--- Task to carry out ---
Take the line with "1076x527 pixels." and every line after it in the entries below, and set them down exactly, without any pictures.

--- Raw data ---

----------------

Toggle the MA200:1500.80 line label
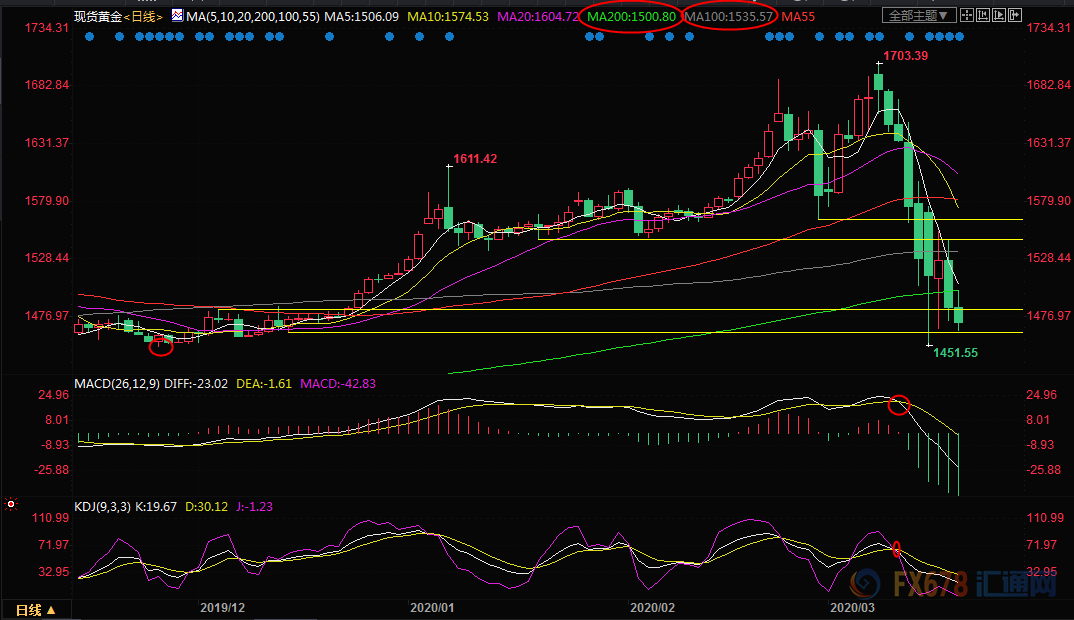Image resolution: width=1074 pixels, height=620 pixels. [632, 16]
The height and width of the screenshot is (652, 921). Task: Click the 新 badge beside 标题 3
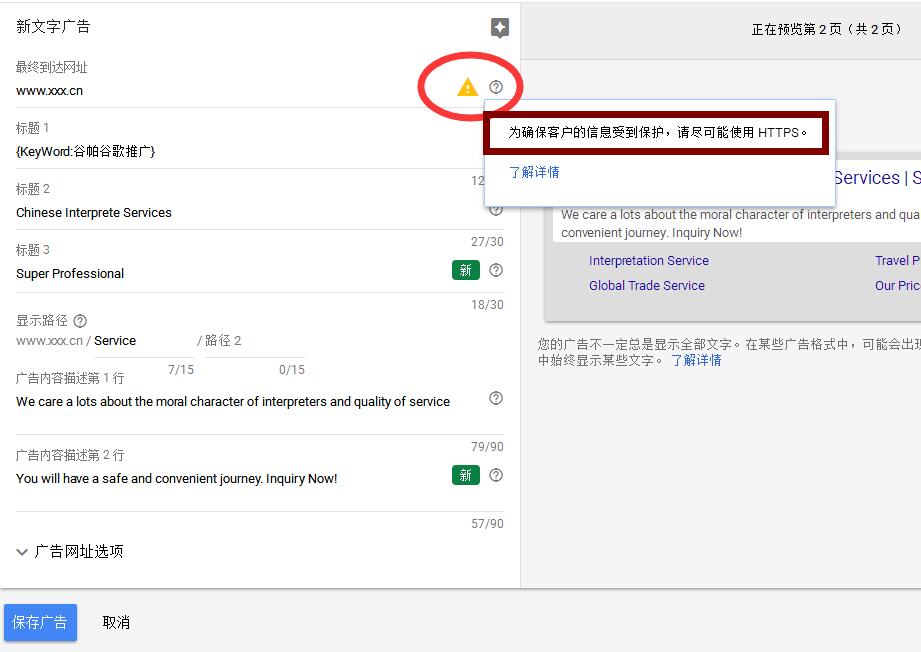pos(465,270)
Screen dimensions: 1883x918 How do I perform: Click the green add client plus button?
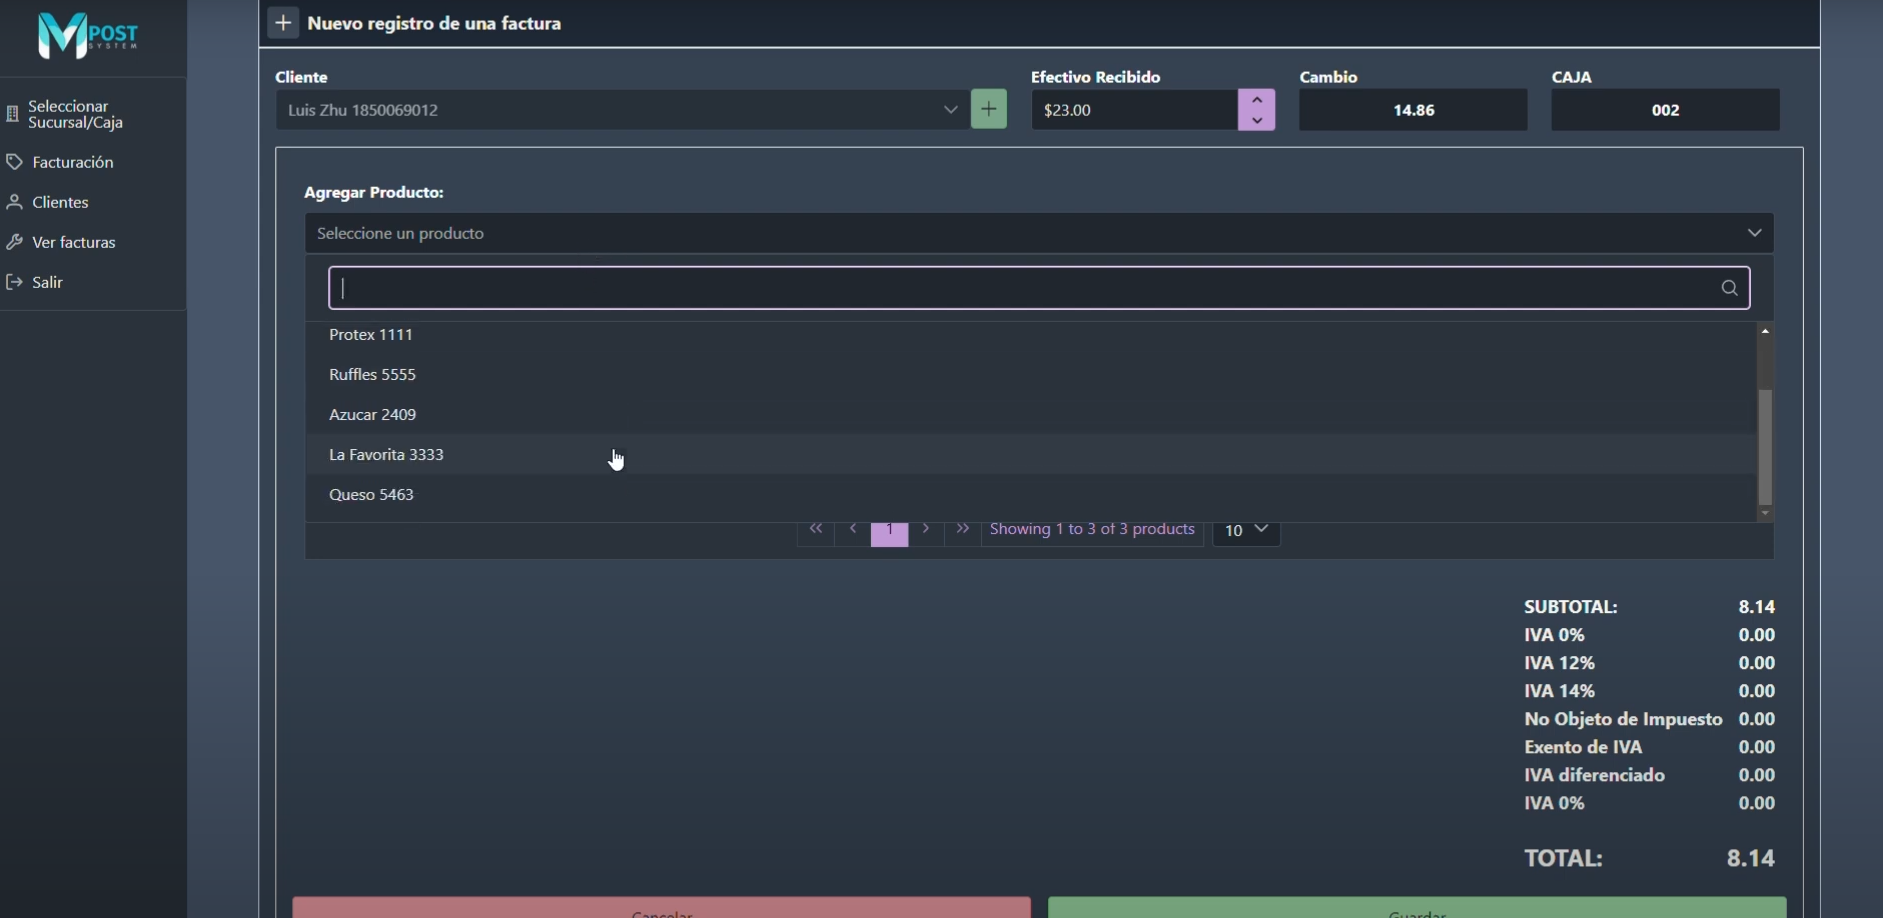(988, 110)
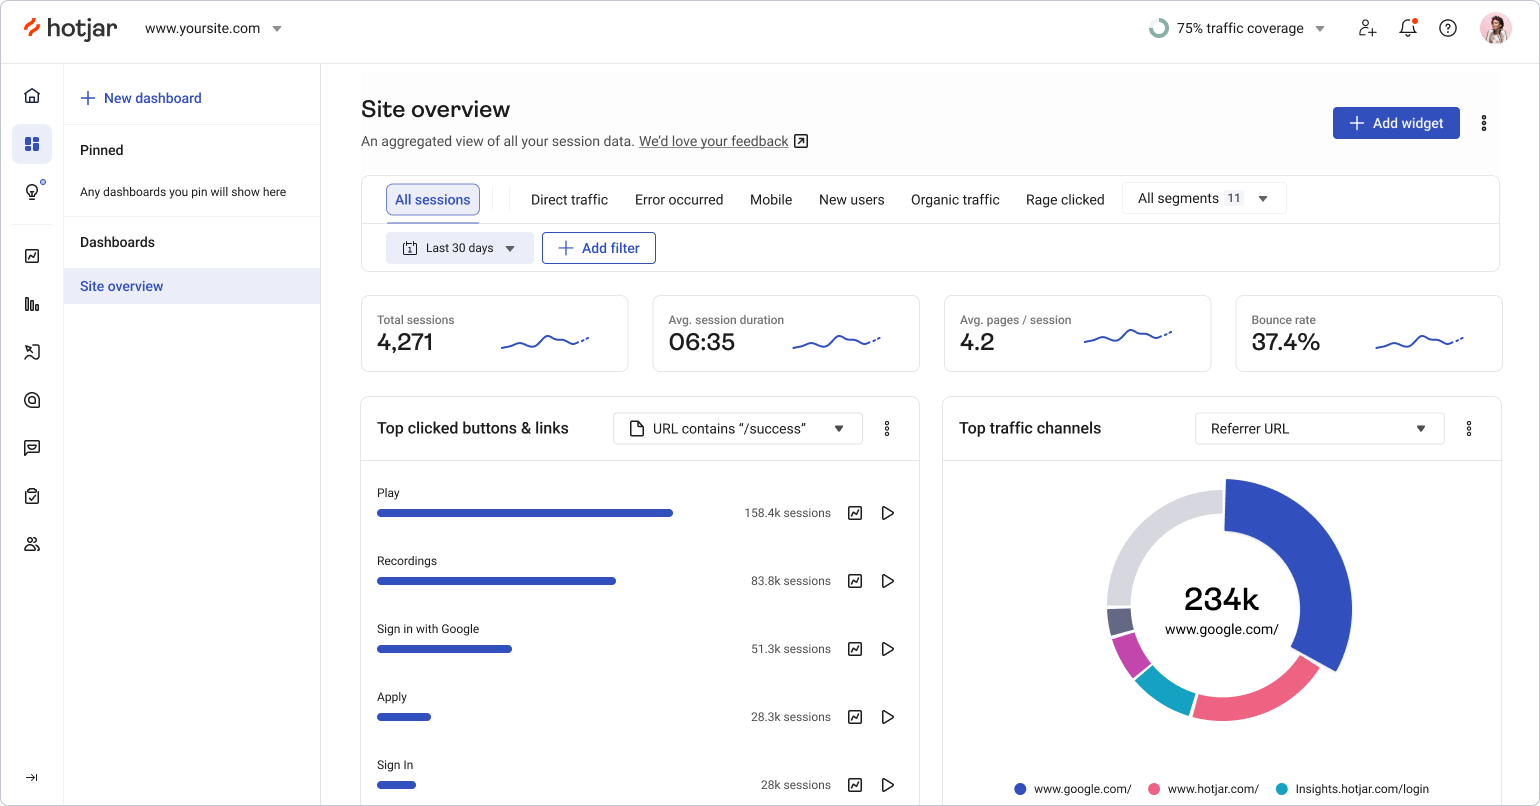Click the www.google.com/ donut chart segment
Viewport: 1540px width, 806px height.
click(x=1320, y=575)
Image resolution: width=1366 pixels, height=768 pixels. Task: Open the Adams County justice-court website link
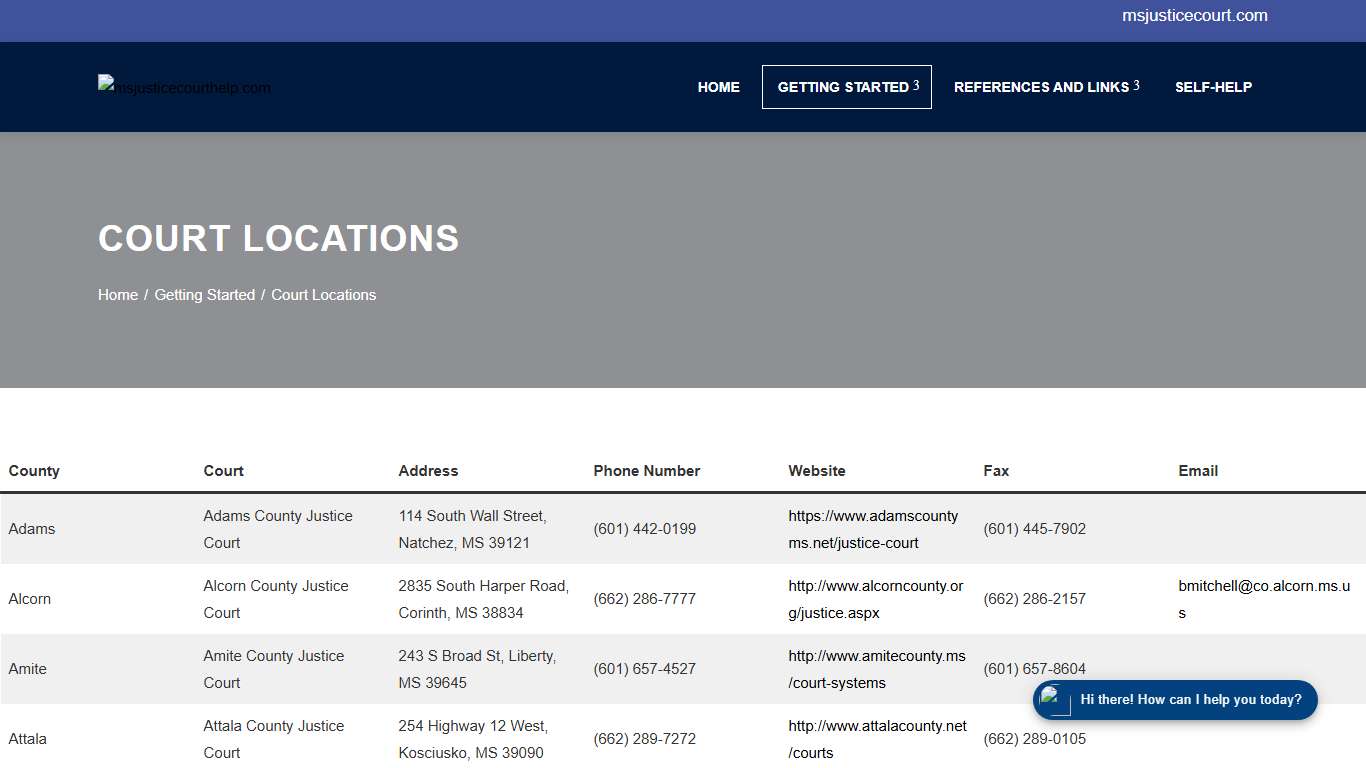(x=873, y=529)
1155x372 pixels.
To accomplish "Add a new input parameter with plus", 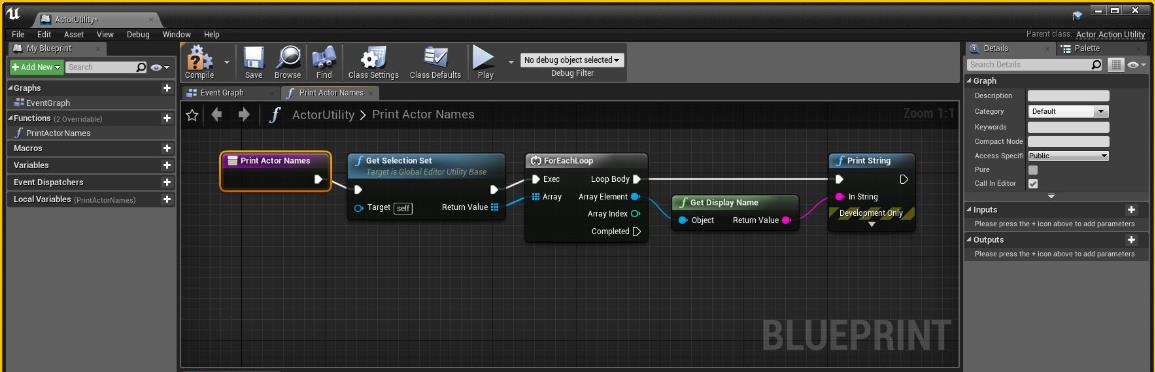I will point(1131,210).
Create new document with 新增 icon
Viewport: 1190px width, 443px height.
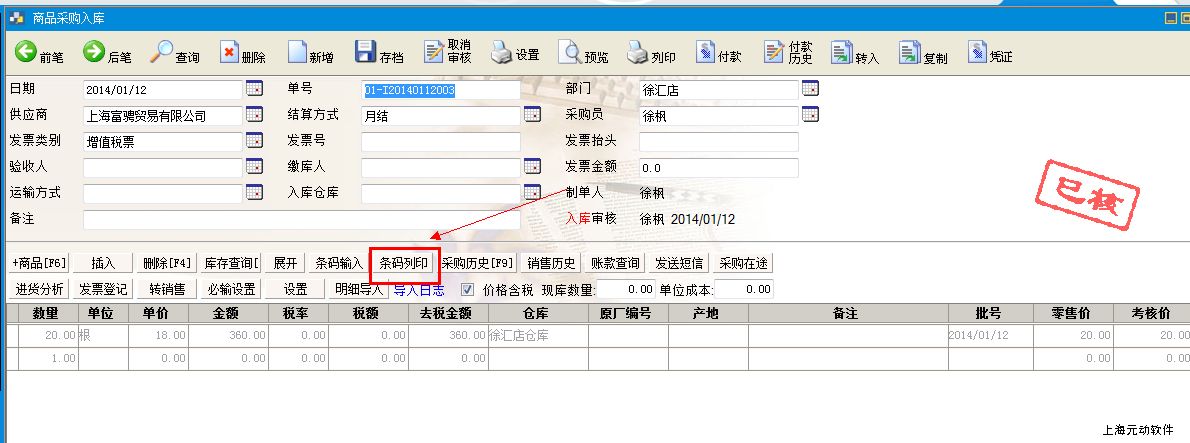coord(297,52)
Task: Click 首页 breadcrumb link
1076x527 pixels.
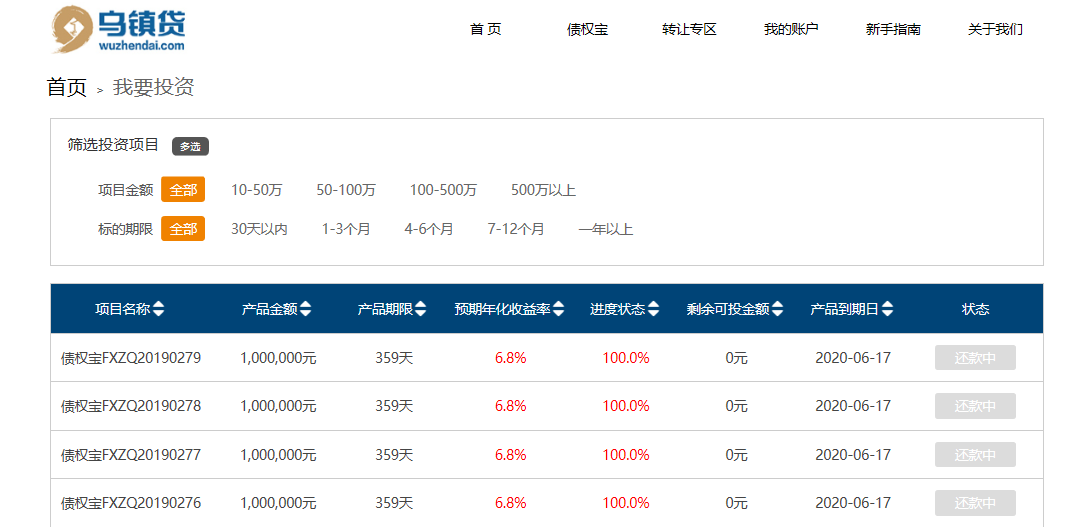Action: [67, 88]
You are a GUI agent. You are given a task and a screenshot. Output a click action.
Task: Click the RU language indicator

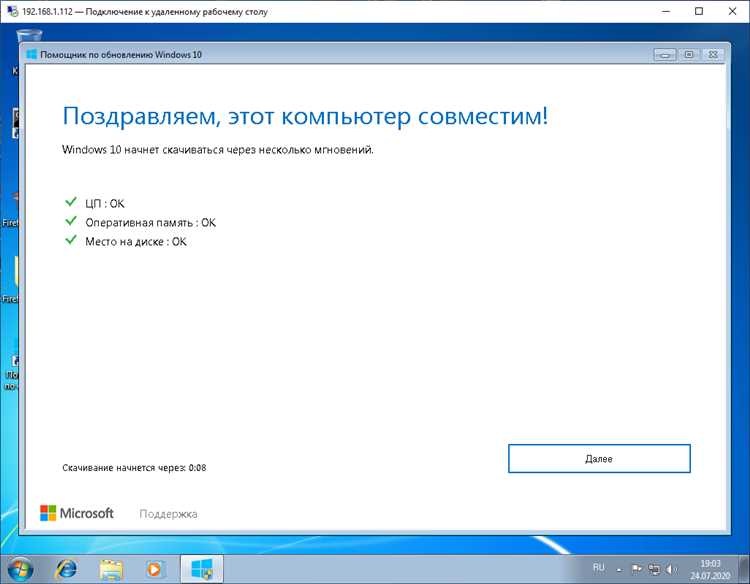point(599,568)
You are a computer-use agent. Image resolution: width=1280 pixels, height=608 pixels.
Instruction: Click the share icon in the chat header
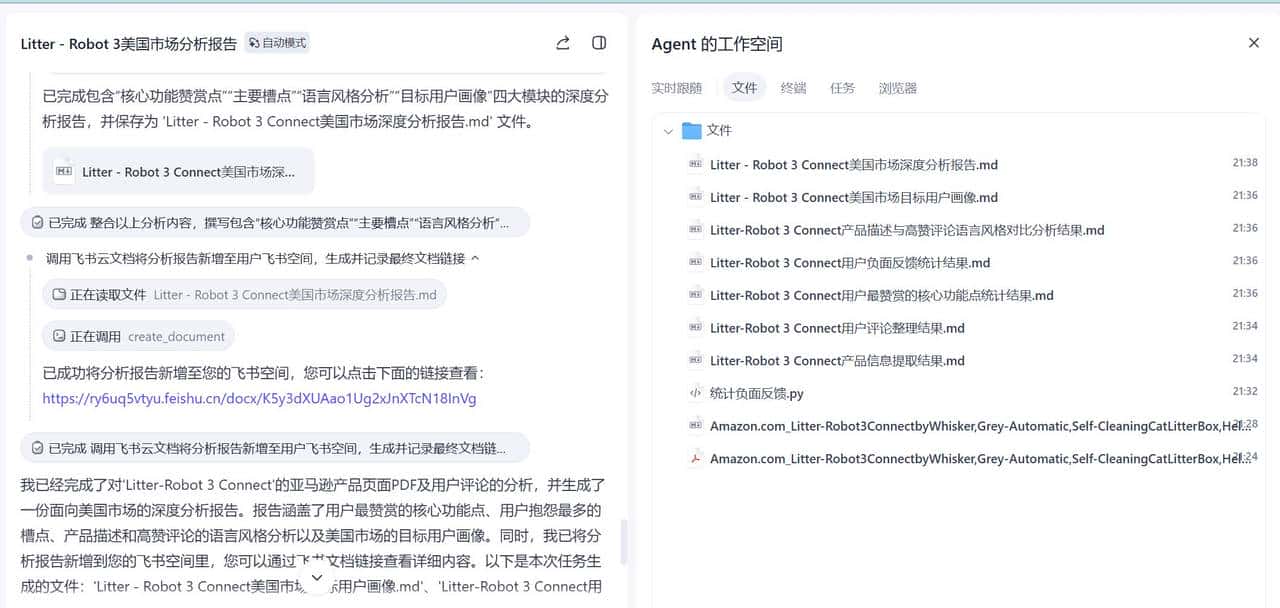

----------------

--- Solution for this problem ---
1076x527 pixels.
Action: [67, 88]
You are a GUI agent. You are given a task and a screenshot. Output a click action.
Task: Click the RU language indicator

point(599,568)
You are a computer-use agent. Image resolution: width=1280 pixels, height=608 pixels.
Instruction: Click the share icon in the chat header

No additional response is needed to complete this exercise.